→ DESCRIPTION OF THE TASK
In the data below, find the line containing "Given: Open the AirQuality API section", then set down that line and every later line up to and including the line containing "The height and", exactly.

→ MATERIAL TO PROCESS

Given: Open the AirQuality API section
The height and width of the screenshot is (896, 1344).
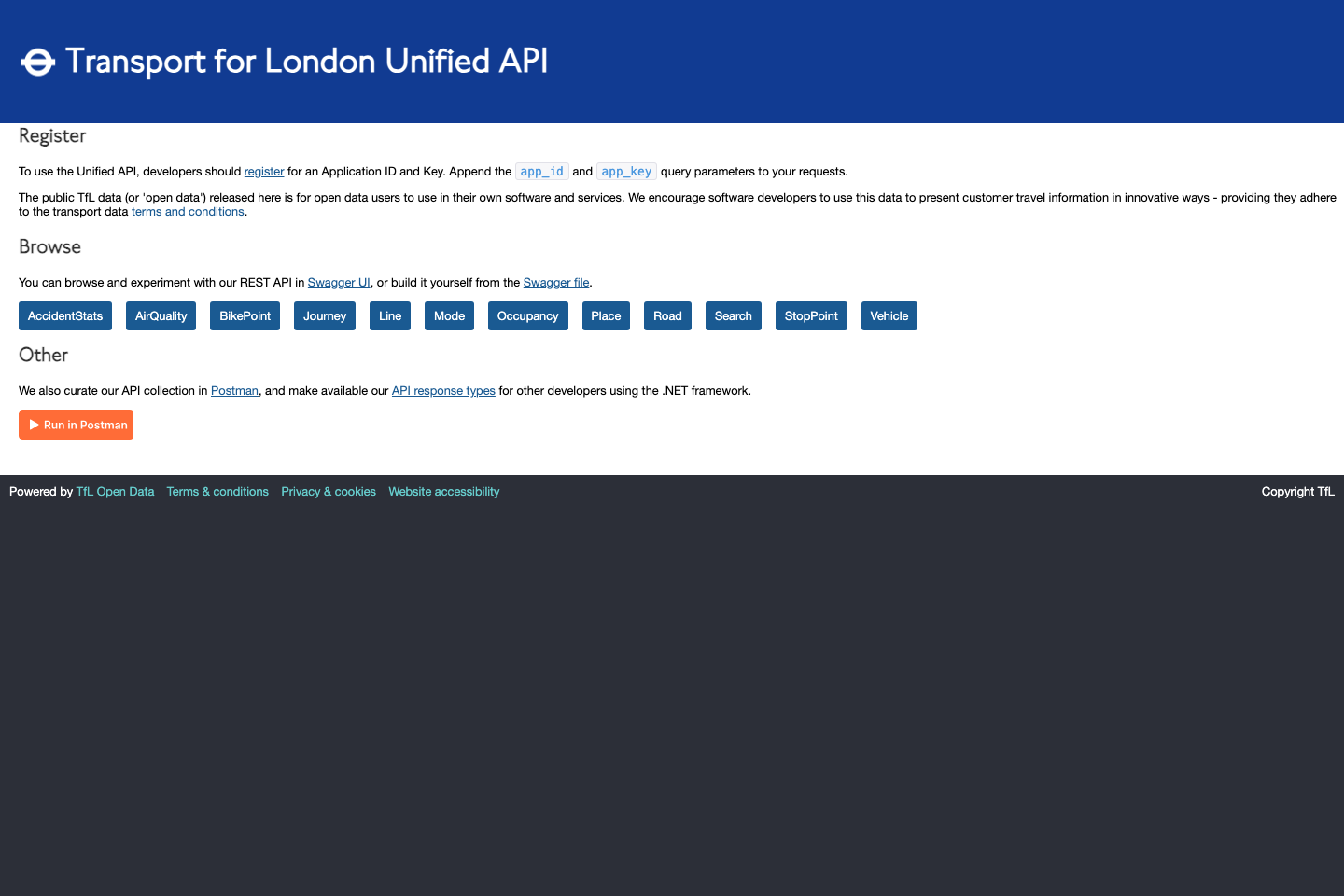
...
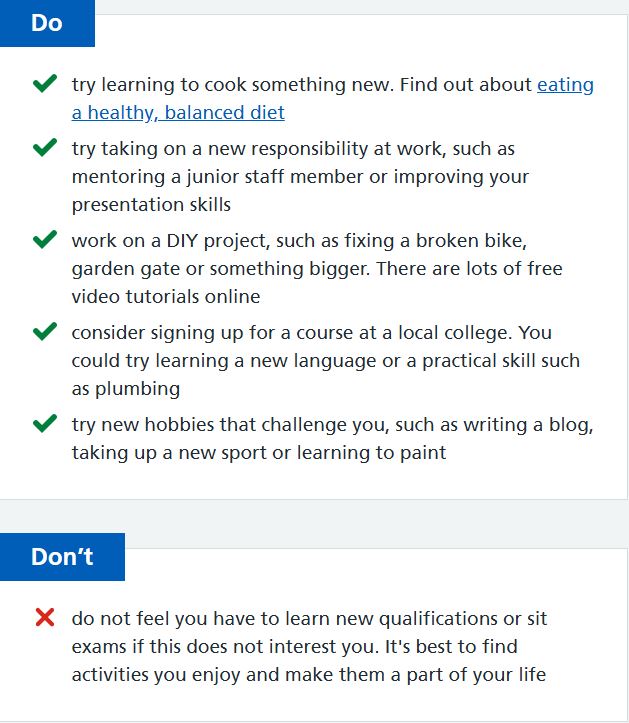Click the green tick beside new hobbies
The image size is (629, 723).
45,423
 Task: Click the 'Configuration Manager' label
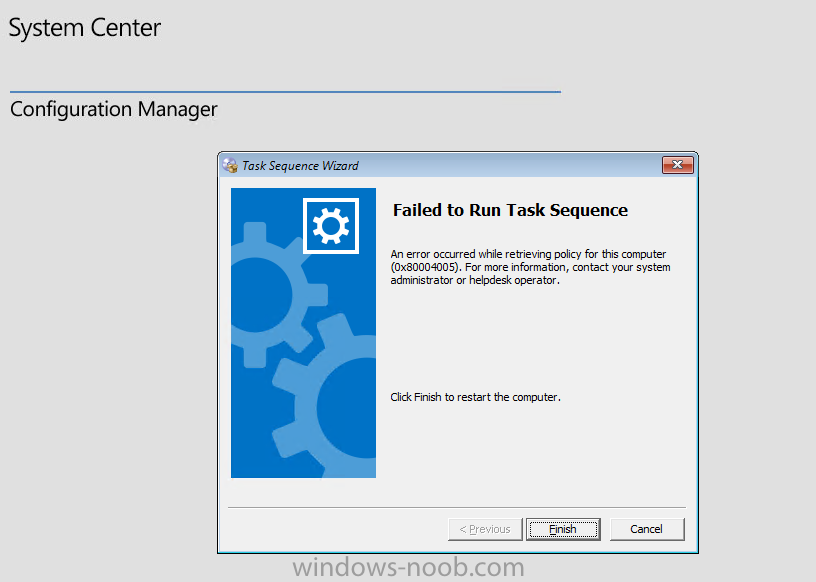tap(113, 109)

→ EXERCISE OUTPUT
Given: Open the AirQuality API section
The height and width of the screenshot is (896, 1344).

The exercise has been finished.